▶ Instructions for the task: Lift every line from the entries that includes the word "column".

▶ Source data:
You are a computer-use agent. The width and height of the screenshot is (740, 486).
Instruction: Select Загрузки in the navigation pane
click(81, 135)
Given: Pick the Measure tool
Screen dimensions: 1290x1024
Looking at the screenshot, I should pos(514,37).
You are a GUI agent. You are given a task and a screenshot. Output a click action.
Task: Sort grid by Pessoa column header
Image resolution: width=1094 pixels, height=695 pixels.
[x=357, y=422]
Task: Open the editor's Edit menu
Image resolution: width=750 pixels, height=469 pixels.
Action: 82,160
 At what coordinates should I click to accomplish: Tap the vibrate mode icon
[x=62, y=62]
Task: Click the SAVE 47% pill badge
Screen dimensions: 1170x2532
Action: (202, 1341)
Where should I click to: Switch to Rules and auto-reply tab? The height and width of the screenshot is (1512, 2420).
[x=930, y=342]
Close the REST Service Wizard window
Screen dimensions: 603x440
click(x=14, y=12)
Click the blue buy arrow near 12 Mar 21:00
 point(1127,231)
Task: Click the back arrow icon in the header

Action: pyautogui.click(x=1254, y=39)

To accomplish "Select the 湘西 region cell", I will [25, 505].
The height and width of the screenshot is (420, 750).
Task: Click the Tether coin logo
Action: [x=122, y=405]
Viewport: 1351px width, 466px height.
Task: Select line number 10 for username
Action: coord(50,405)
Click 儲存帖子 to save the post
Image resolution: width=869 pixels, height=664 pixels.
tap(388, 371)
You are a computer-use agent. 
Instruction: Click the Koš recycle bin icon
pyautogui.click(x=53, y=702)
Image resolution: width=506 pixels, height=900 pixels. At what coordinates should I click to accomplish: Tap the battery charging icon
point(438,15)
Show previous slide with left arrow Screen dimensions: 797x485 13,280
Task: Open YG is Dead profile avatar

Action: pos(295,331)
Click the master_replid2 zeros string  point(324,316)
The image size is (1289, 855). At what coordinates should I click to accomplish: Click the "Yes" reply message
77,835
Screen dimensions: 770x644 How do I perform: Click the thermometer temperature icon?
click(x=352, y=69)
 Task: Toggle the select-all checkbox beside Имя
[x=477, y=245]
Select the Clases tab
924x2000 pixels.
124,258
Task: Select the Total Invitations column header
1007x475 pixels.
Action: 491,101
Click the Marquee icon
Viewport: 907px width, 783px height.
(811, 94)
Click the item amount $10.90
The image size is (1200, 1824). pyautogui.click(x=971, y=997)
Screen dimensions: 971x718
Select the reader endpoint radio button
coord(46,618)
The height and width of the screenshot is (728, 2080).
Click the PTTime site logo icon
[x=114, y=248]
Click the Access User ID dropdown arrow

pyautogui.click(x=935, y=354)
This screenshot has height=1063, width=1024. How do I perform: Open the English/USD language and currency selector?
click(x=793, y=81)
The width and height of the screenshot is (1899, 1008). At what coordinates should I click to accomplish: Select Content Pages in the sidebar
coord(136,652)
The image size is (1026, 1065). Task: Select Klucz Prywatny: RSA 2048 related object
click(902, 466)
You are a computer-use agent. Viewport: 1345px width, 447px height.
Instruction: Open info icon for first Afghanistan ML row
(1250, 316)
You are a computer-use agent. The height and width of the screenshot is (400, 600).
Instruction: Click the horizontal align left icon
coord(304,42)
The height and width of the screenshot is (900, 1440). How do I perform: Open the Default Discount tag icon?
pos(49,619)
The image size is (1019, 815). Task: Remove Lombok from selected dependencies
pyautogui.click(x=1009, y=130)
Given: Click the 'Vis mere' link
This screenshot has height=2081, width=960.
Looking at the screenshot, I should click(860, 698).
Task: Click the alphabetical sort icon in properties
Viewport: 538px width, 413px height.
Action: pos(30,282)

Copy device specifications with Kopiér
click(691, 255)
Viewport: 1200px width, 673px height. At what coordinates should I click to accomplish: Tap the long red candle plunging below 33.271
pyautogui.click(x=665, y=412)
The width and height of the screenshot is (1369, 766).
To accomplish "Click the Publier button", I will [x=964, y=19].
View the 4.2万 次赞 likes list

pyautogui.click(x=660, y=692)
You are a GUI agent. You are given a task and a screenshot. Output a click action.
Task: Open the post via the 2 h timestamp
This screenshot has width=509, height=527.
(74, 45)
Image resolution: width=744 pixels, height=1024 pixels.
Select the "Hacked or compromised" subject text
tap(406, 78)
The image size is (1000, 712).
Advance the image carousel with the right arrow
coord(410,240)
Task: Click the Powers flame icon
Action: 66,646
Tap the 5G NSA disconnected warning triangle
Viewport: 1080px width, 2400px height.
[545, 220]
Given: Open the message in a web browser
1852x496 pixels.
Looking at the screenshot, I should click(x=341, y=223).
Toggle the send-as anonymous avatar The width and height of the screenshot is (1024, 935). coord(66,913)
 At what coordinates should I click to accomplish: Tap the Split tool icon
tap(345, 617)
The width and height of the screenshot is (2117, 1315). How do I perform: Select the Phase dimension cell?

▶ Exercise solution:
Task: Sort grid by Pessoa column header
Task: Select the Total Invitations column header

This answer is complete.